• [Stated exercise]
Collect every line in the entries that contains the word "left" and list those lines.

• [Material to process]
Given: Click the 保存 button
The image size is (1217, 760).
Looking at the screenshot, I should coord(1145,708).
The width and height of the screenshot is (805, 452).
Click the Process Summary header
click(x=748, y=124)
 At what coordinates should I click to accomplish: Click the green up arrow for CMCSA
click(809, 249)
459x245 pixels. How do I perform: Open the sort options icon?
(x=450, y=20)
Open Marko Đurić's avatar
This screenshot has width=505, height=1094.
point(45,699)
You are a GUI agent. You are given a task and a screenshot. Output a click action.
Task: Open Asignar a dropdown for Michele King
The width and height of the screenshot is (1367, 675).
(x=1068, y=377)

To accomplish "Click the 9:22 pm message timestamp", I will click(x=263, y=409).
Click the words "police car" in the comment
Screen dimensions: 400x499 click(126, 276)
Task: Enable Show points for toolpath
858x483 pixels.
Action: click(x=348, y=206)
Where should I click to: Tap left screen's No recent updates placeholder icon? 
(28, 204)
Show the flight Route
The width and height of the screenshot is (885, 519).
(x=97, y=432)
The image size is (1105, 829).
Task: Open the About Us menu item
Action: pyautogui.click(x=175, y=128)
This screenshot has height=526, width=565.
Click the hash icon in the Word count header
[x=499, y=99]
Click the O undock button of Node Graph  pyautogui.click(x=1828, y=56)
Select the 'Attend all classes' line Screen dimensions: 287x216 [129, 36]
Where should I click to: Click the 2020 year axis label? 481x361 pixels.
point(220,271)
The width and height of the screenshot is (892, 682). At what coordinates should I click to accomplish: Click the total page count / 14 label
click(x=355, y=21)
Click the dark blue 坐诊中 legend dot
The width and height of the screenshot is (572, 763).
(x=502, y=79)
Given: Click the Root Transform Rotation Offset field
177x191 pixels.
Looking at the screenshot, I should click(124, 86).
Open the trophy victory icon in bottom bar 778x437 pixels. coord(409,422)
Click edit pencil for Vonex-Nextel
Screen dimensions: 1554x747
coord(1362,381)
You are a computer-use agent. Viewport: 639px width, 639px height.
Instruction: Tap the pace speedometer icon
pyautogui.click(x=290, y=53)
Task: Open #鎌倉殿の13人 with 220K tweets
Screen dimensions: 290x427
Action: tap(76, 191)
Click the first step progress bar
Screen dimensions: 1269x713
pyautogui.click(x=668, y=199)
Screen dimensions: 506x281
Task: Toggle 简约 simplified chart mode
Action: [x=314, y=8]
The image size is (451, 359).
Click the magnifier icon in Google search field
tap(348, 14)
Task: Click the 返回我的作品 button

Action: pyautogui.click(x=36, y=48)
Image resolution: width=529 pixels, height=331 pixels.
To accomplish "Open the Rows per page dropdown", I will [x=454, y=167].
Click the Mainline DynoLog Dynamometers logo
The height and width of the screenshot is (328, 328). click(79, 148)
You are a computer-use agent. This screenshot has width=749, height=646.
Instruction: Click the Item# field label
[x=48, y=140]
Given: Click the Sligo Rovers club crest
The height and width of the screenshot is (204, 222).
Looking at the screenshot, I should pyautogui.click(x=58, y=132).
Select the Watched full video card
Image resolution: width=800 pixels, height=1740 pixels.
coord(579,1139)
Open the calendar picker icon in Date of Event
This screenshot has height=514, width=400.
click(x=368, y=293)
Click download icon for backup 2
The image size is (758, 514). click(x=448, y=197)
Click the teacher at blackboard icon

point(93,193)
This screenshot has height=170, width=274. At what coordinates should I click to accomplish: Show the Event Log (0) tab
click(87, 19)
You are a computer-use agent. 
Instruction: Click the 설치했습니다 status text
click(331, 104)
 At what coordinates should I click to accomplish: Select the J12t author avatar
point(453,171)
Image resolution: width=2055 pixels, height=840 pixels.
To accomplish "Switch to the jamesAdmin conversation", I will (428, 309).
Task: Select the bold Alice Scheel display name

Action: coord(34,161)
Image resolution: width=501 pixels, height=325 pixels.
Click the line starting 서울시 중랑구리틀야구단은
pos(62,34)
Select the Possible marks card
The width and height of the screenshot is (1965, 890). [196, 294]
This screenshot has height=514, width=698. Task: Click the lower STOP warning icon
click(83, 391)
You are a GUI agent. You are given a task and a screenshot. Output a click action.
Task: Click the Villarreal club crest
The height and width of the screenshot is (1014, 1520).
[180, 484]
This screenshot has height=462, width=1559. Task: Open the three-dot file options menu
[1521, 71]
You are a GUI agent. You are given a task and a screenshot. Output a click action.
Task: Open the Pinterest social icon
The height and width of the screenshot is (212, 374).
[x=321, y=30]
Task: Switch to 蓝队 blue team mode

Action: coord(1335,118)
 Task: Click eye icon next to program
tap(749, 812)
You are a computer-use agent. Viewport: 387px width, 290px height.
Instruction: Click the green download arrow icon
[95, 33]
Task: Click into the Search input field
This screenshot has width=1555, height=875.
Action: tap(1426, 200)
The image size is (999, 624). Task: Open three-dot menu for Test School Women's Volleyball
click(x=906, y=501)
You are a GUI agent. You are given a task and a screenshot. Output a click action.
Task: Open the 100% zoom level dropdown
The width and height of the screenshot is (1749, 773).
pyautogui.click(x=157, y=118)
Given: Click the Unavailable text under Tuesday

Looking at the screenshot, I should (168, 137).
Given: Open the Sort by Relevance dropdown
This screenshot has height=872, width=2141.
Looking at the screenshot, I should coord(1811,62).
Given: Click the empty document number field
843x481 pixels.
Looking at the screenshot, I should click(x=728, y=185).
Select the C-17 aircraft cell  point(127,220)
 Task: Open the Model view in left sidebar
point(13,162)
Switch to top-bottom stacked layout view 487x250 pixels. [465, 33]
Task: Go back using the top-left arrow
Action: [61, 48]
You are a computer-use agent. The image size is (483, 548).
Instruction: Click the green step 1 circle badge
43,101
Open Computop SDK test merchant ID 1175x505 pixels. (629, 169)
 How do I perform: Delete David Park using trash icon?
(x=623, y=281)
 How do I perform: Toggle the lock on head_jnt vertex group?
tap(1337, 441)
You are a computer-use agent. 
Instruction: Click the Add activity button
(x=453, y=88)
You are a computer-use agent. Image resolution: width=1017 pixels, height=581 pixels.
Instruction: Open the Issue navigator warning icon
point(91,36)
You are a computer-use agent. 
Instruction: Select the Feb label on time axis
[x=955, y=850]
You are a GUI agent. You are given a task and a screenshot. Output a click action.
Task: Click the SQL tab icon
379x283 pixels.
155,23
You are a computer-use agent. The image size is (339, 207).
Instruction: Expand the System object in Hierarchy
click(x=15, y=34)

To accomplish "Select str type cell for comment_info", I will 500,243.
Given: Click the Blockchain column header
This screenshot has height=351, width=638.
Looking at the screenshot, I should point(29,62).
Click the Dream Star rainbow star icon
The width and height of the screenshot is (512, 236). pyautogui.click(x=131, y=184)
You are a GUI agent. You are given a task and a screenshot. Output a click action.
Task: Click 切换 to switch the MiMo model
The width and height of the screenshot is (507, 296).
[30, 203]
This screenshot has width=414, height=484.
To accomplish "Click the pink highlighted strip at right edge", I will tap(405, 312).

• [Exercise solution]
Where should I click to: Tap left screen's No recent updates placeholder icon? 
 Task: Open the Model view in left sidebar
Task: Go back using the top-left arrow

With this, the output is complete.